Saved data entries:

╔══

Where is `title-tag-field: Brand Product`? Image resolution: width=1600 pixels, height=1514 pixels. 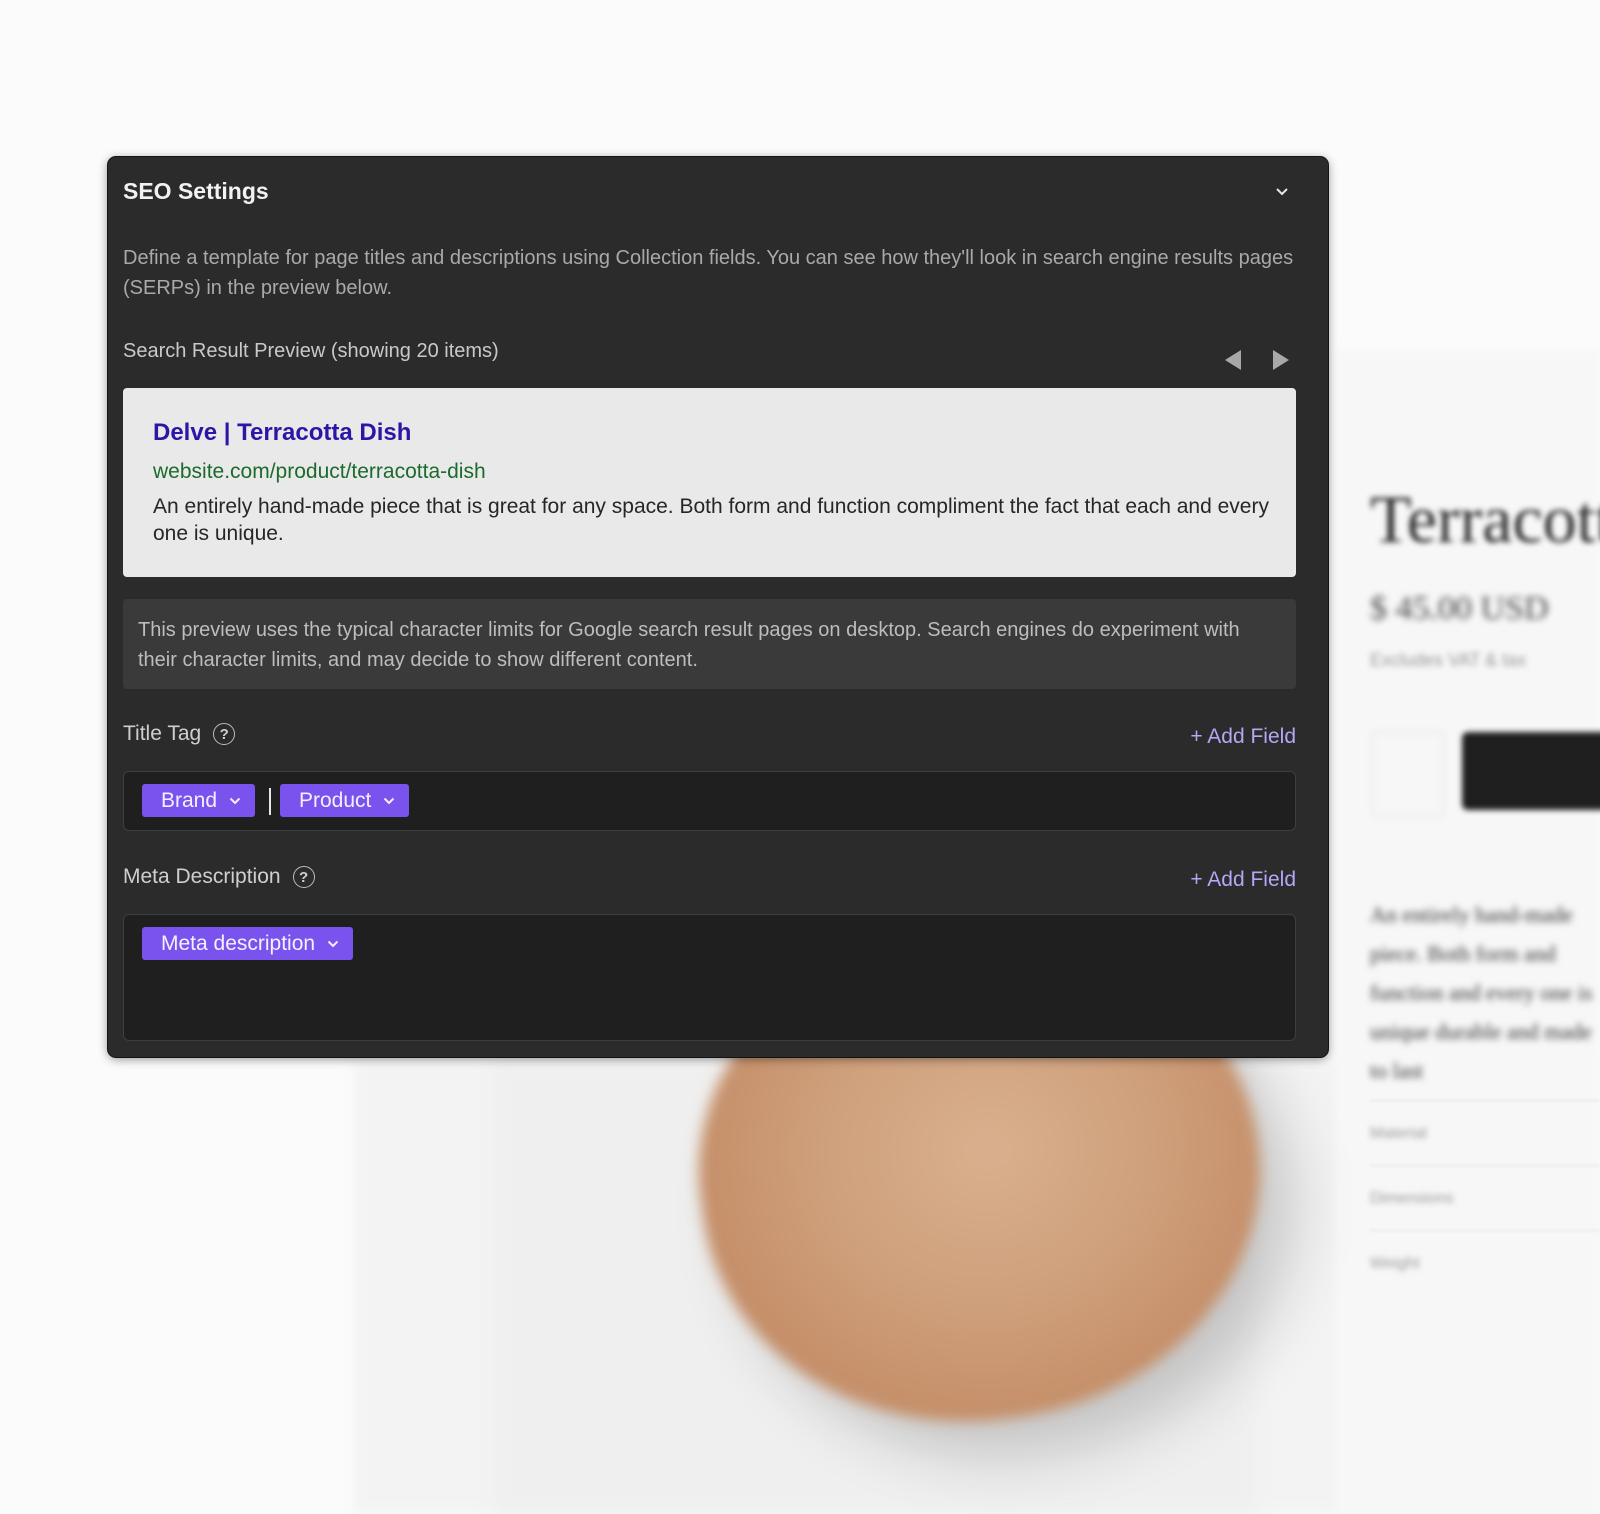 title-tag-field: Brand Product is located at coordinates (710, 801).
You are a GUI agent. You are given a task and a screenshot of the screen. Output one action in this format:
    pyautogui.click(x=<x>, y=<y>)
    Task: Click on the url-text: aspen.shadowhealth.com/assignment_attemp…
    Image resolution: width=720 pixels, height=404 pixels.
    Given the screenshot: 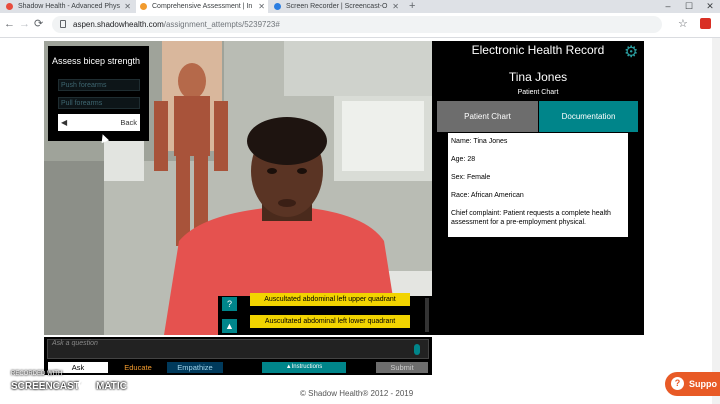 What is the action you would take?
    pyautogui.click(x=176, y=24)
    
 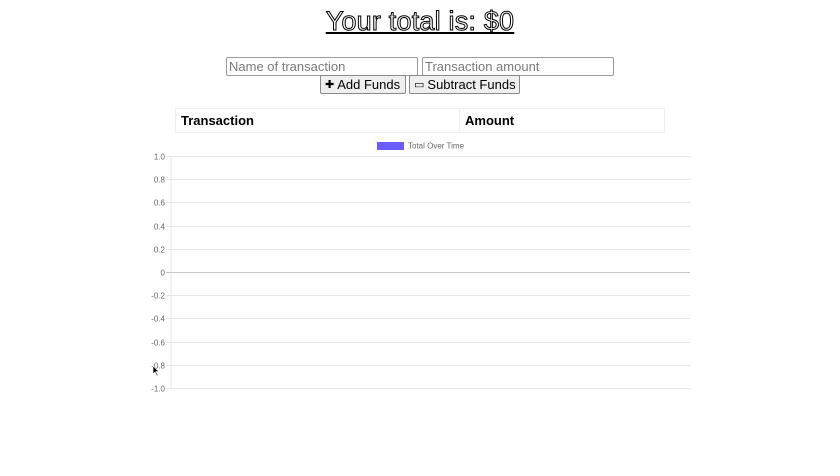 I want to click on legend-label: Total Over Time, so click(x=436, y=146).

╚══

What to do »
Render the record lines from the one containing "You are a GUI" through the one containing "Image resolution: width=720" as a Markdown table with the columns No. and Text, giving each line a row number and skipping any blank lines.

Task output »
| No. | Text |
|---|---|
| 1 | You are a GUI agent. You are given a task and a screenshot of the screen. Output one action in this format: |
| 2 |     pyautogui.click(x=<x>, y=<y>) |
| 3 |     Task: Click on the url-text: aspen.shadowhealth.com/assignment_attemp… |
| 4 |     Image resolution: width=720 pixels, height=404 pixels. |